慰安婦支援財団が解散 韓国政府、日韓合意無視し一方的に

 【ソウル=名村隆寛】慰安婦問題をめぐる2015年12月の日韓合意に基づき韓国で設立された「和解・癒やし財団」が登記上、解散したことが5日分かった。関係者が明らかにした。解散の申請は6月17日に行われ、今月、手続き完了の通知が財団側にあったという。

 財団は朴槿恵(パク・クネ)前政権当時の16年に韓国政府が設立。日韓合意に基づき日本政府が拠出した10億円を財源に、元慰安婦や遺族に対する現金支給などの事業を行ってきた。10億円からこれまでに、合意の時点で生存していた元慰安婦の7割以上に現金が支給されている。

 しかし、17年の文在寅(ムン・ジェイン)政権発足後、康京和(カン・ギョンファ)外相が「合意には法的拘束力がない」とし、韓国政府は日韓合意の検証作業を行った。その後、文在寅大統領は、「政府間の約束であれ、大統領として、この合意で慰安婦問題が解決できないことを明確にする」と表明。

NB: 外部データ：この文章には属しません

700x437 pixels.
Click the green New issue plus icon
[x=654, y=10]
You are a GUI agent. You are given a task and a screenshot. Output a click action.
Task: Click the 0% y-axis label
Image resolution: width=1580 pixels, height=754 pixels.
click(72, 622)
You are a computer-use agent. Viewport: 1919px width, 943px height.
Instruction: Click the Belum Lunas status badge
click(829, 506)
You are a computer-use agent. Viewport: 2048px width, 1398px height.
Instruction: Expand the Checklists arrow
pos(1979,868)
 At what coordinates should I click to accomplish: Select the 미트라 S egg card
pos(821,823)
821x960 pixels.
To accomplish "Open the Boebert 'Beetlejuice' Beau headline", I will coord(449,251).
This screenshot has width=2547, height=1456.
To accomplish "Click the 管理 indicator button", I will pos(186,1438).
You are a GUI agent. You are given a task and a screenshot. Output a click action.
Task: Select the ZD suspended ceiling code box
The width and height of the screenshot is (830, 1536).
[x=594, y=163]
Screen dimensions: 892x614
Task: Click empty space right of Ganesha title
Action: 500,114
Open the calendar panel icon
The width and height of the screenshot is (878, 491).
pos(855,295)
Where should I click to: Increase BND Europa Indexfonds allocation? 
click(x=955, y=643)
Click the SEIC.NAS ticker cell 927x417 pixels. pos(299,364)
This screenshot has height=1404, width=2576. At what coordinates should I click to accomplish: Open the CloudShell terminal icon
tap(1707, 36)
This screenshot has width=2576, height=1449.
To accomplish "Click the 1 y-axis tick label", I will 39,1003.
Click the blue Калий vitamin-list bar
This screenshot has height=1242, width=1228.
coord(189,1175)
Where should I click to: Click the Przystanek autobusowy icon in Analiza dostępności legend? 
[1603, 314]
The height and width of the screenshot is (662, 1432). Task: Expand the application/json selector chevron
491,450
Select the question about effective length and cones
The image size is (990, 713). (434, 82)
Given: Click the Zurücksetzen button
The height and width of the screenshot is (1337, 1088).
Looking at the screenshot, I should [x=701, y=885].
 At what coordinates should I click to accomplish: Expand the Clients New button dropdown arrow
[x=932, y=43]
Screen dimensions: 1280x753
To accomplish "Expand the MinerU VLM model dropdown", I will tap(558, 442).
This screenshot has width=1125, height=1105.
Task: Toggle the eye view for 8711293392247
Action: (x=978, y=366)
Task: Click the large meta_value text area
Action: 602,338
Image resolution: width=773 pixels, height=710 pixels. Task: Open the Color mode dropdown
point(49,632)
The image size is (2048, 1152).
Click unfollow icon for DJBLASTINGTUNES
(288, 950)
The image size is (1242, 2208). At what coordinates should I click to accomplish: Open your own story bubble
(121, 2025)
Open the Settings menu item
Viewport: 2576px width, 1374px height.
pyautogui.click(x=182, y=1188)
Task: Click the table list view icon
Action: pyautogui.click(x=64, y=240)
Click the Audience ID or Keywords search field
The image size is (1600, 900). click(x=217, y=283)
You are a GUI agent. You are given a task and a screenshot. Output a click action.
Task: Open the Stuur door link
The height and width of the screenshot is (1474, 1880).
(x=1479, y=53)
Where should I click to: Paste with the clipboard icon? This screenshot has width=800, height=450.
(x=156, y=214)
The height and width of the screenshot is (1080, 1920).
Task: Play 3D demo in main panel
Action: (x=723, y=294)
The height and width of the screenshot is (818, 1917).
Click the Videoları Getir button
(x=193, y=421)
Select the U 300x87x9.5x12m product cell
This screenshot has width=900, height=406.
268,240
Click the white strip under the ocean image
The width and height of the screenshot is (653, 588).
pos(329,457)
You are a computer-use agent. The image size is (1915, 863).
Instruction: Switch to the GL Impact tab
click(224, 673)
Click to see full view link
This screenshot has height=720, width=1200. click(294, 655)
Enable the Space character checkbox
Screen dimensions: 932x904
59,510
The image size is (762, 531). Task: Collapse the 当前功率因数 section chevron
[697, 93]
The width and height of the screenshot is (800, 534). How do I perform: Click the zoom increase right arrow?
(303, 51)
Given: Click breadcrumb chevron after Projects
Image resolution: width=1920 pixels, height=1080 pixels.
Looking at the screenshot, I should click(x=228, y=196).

韓国政府は昨年11月、「被害者(元慰安婦)中心主義の原則の下で財団解散を進めることになった」(陳善美(チン・ソンミ)女性家族相)とし、一方的に財団の解散と事業終了の方針を発表し、日本政府の同意なしに手続きを進めた。

 今回の財団解散に際しても日本政府への通知はなされなかったという。日本が拠出した10億円のうち、財団には5億円余りが残る。財団解散は日韓合意に明確に反しており、日本政府は韓国政府の方針を当初から受け入れておらず、日韓関係に悪影響を及ぼすことは必至だ。

 残余金について韓国女性家族省では、韓国政府が代替金として一方的に編成した10億円に相当する103億ウォンとともに、元慰安婦や関連団体などの意見を聞き「合理的に処理方法をまとめていく」としていた。